Sedangkan syarat zakat fitrah, ada tiga:
1) Muslim, baik pria, wanita, anak-anak, orang tua maupun budak;
2) Orang itu ada dan masih hidup pada hari terakhir bulan ramadlan (malam hari raya idul fitri)
3) Orang itu memiliki kelebihan makanan pokok dari kebutuhan dirinya, keluarga dan orang yang ditanggungnya pada malam dan hari raya tersebut.
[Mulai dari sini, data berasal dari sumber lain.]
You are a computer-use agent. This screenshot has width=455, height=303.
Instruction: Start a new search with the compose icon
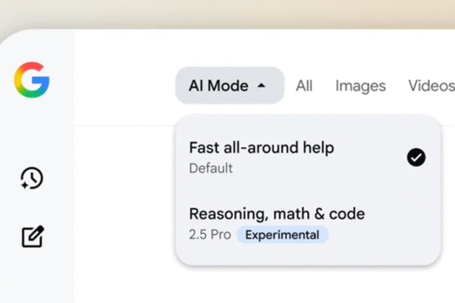32,236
Syarat sah zakat mal dan fitrah adalah:
1) Berniat disertai perealisasian penyaluran zakat tersebut;
2) Ditunaikan pada waktunya, yakni mulai malam pertama bulan suci ramadlan hingga menjelang pelakasanaan shalat id, kecuali untuk zakat maal hasil tanaman dan pertanian (QS. Al-An’am: 141), rikaz (QS. At-Taubah: 34), dan ma’din (QS. Al-Baqarah: 267), maka waktunya ditunaikan saat panen, saat menemukan dan saat menambang dengan syarat ketiganya sudah mencapi nisab.
Ada delapan orang yang berhak menerima zakat (mustahiqqin), sebagaimana dijelaskan dalam firman Allah swt., berikut ini:
إِنَّمَا الصَّدَقَاتُ لِلْفُقَرَاءِ وَالْمَسَاكِيْنِ وَالْعَامِلِيْنَ وَالْمُؤَلَّفَةِ قُلُوْبُهُمْ وَفِي الرِّقَابِ وَالْغَارِمِيْنَ وَفِي سَبِيْلِ اللهِ وَابْنِ السَّبِيْلِ فَرِيْضَةً مِنَ اللهِ وَاللهُ عَلِيْمٌ حَكِيْمٌ.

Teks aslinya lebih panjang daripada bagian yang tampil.